Consignes à suivre —
1. Recopiez sans rien changer le passage de l'article sur l'hypocondrie qui commence par les mots « Je suis un malade » et s'achève sur « peut être un malade imaginaire et se faire soigner. ».
2. D'après l'article sur l'hypocondrie, dans quelle proportion des cas la thérapie comportementale et cognitive est-elle efficace ?

Je suis un malade imaginaire mais je me soigne

Près de 12 % de la population serait hypocondriaque à des degrés divers. On peut être un malade imaginaire et se faire soigner.

Les hypocondriaques, les phobiques de la maladie, on en connaît de très célèbres : Edgar Allan Poe, Glenn Gould, Kierkegaard, Michel Drucker et surtout Woody Allen. Le cinéaste a même mis en scène ses angoisses récurrentes dans "Hannah et ses sœurs", film aux trois Oscars. Les exemples fourmillent aussi dans la littérature de malades imaginaires. Le plus épique est sans conteste l'Argan de Molière ; toujours au bord de l'évanouissement, il transforme sa maison en véritable anti chambre d'un hôpital, se gave de remèdes en tout genre et tyrannise ses médecins dont aucun ne trouvent grâce à ses yeux. Le personnage fait sourire mais combien d'Argan se cachent en nous ? "On estime que 10 % des patients qui se rendent chez un médecins sont hypocondriaques. Mais si on considère que les personnes qui présentent des troubles de l'anxiété ont fréquemment des manifestations hypocondriaques, c'est 12 % de la population qui serait concerné", souligne le Dr Cottraux, chef de l'Unité de traitement de l'anxiété, à l'hôpital Neurologique de Lyon. La peur phobique d'être malade revêt des formes diverses plus ou moins sévères. Elle peut être temporaire dans une période de grand stress ou de dépression. Une simple accélération des palpitations cardiaques ou des spasmes digestifs fait craindre le pire : l'infarctus ou le cancer.

Hypocondrie délirante
L'hypocondriaque pur, lui, se reconnaît à la multiplication de ses visites chez le médecin. "Ce sont des patients qui font pression sur les généralistes, les cardiologues et les neurologues pour avoir un bilan, un IRM, un scanner. Ils sont dans un état permanent de monitoring sur leur propre corps. Si le médecin les rassure, ils le jugent incompétent ou s'imaginent qu'il ne veut pas lui révéler la vérité", poursuit le Docteur Cottraux. Sous sa forme la plus grave et la plus rare, il existe aussi des hypocondries délirantes. Les individus atteints du syndrome de Cotard, sont persuadés qu'ils n'ont plus de foie, de cœur... Dans le syndrome d'Ekbom, le patient a la conviction d'être envahi de parasites sous la peau et peut se gratter jusqu'à en saigner. Pour ces cas rares, la prise en charge relève de la psychiatrie. Les hypocondries plus communes peuvent parfaitement être prises en charge par une thérapie comportementale et cognitive, efficace dans 70 % des cas. Généralement, une vingtaine de séances suffisent. "On apprend au patient à diminuer, cette autosurveillance du moindre signe corporel et on travaille sur le système interprétatif. Des antidépresseurs peuvent aussi être proposés", explique le Dr Cottraux. On peut donc être un malade imaginaire et se faire soigner. L'acceptation d'une prise en charge médicale, est déjà un grand pas vers la guérison. Car comme le souligne Paolo Repetti, dans le "journal d'un hypocondriaque" : "la seule maladie dont un hypocondriaque ne peut accepter d'être atteint est l'hypocondrie. Il serait obligé d'accepter le caractère illusoire de toutes les autres".

Données enregistrées —
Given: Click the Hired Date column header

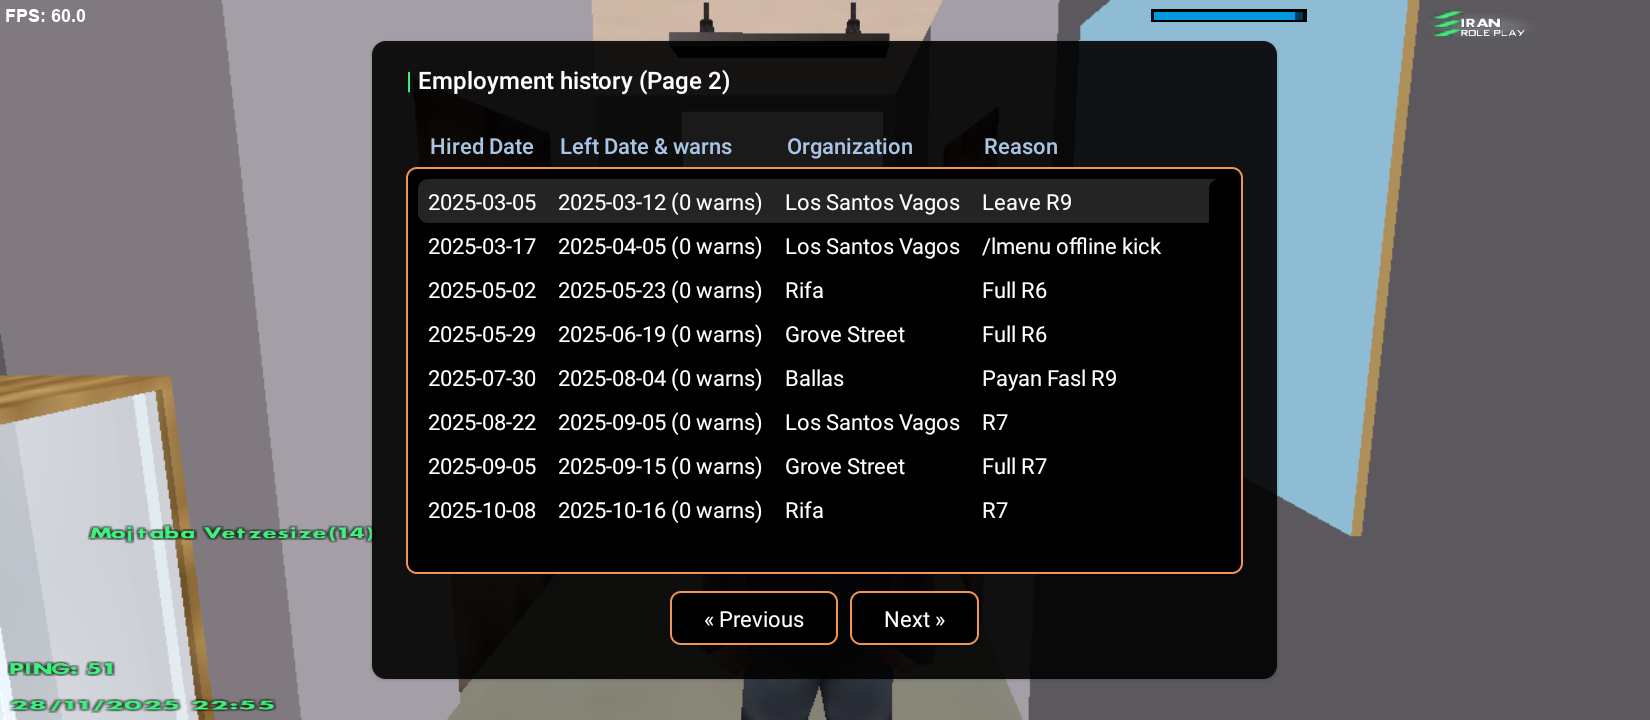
==
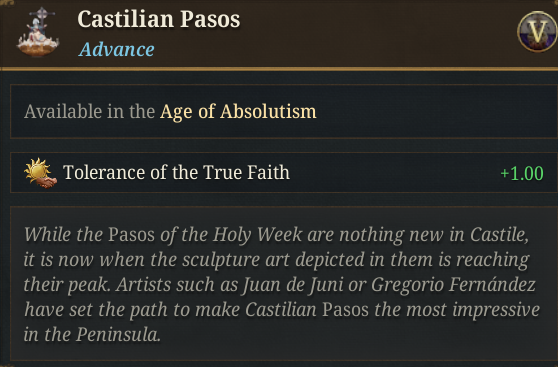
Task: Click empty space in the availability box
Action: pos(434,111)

Réponses par tâche —
1.
Je suis un malade imaginaire mais je me soigne

Près de 12 % de la population serait hypocondriaque à des degrés divers. On peut être un malade imaginaire et se faire soigner.

2. Elle est efficace dans 70 % des cas.